会計名及び科目 | 道路整備特別会計 (項)地方道路整備臨時交付金 |
部局等の名称 | 山口県 |
補助の根拠 | 道路整備緊急措置法(昭和33年法律第34号) |
事業主体 | 山口県都濃郡鹿野町 |
補助事業 | 都濃郡鹿野町町道西河内線緊急地方道路整備 |
補助事業の概要 | 道路を拡幅改良するため、昭和63年度に土工等を施工するもの |
事業費 | 36,454,000円 |
上記に対する国庫補助金交付額 | 20,049,700円 |
不当と認める事業費 | 2,154,000円 |
不当と認める国庫補助金交付額 | 1,184,700円 |
1 補助事業の概要
この補助事業は、山口県都濃郡鹿野町が、町道西河内線の緊急地方道路整備事業の一環として、同町大字大潮字西河内地区の道路(延長370m、幅員2.5mから5.3m)を幅員6.5mに拡幅するとともに線形の改良を行うため、昭和63年度に、土工、排水工等を工事費36,454,000円(国庫補助金20,049,700円)で実施したものである(参考図参照) 。
このうち土工についてみると、当初設計では、切土及び床掘からの発生土を道路の路体盛土及び路肩盛土や擁壁等の床掘箇所の埋戻土に流用することとしていた。
しかし、工事着工後、発生土を目視により粘性土と判断して63年8月に切土箇所についての土質調査及びCBR調査(注) を行った結果、土質は砂質土及びれき質土であったが、CBRが1%以下であったため路体盛土等としての材料に適さないと判断した。
このため、路体の盛土及び床掘箇所の埋戻しを購入土2,026m3 により行うこととし、切土及び床掘からの発生土2,338m3 のうち、2,246m3 は運搬捨土し、92m3 は路肩盛土に流用することとする設計変更を行い、これにより施工することとしていた。
(注) CBR調査 道路舗装の設計の際行う路床、路盤の強さについての調査で、この結果が舗装の構成や厚さの決定の基礎として使われる。本件のような簡易舗装の場合、路床については、CBRの値が1.5%以下と軟弱な場合は、路床土を置き換えるなどして舗装することとなっている。
2 検査の結果
検査の結果、上記の路体盛土及び埋戻土の設計については、次のことから、発生土を流用しても特に設計上問題はなく、発生土を流用する設計とすべきであったと認められる。

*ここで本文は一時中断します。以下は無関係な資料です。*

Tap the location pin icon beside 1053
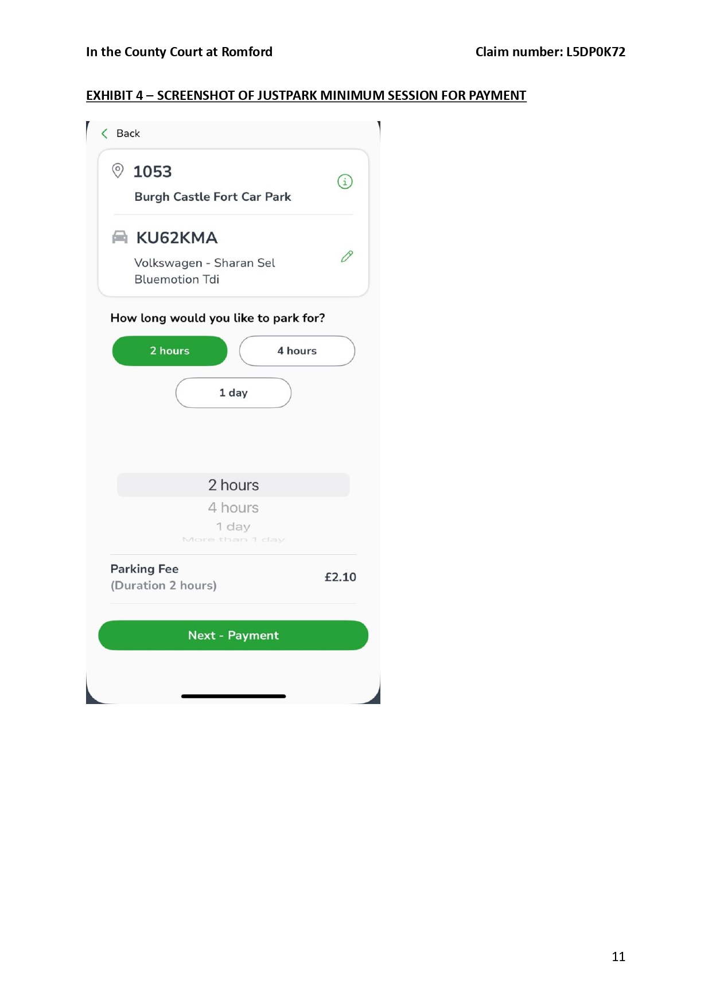This screenshot has width=712, height=1007. [x=118, y=170]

(ア) 路体盛土として使用する土の適否については、一般的に用いられている「道路土工施工指針」(社団法人日本道路協会編)によれば砂質土及びれき質土は盛土材料としてほぼ問題がないとされている。
(イ) CBR調査は、路床土としての適性を判断するものであり、これにより路体盛土の適性を判定することは適切ではない。

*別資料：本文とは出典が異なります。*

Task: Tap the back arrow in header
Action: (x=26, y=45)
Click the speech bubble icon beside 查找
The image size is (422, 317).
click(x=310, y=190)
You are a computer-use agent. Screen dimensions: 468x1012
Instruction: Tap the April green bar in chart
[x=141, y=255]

(ウ) 擁壁等の床掘箇所の埋戻しについては、背面側の埋戻土は、路体の一部になると考えられること、また、前面側の埋戻土は、安定計算上受働土圧として考慮する設計とはなっていないことから発生土によることとしても特に問題はないと認められる。
現に、実際の施工においても、路体盛土及び埋戻土については購入土ではなく、運搬捨土することとしていた切土及び床掘からの発生土を流用している状況であった。
いま、購入土に代えて発生土を流用する設計により工事費を修正計算すると、購入土2,026m3 の購入費用1,823,400円及び切土等の捨土費用1,524,037円は不要となる。一方、流用することにより必要となる発生土運搬費用等1,379,795円及び設計に計上されていなかった水替費等428,437円が増加することとなる。 この結果、工事費は総額34,299,317円となり、本件工事費はこれに比べて2,154,000円が不経済になっており、これに係る国庫補助金相当額1,184,700円が不当と認められる。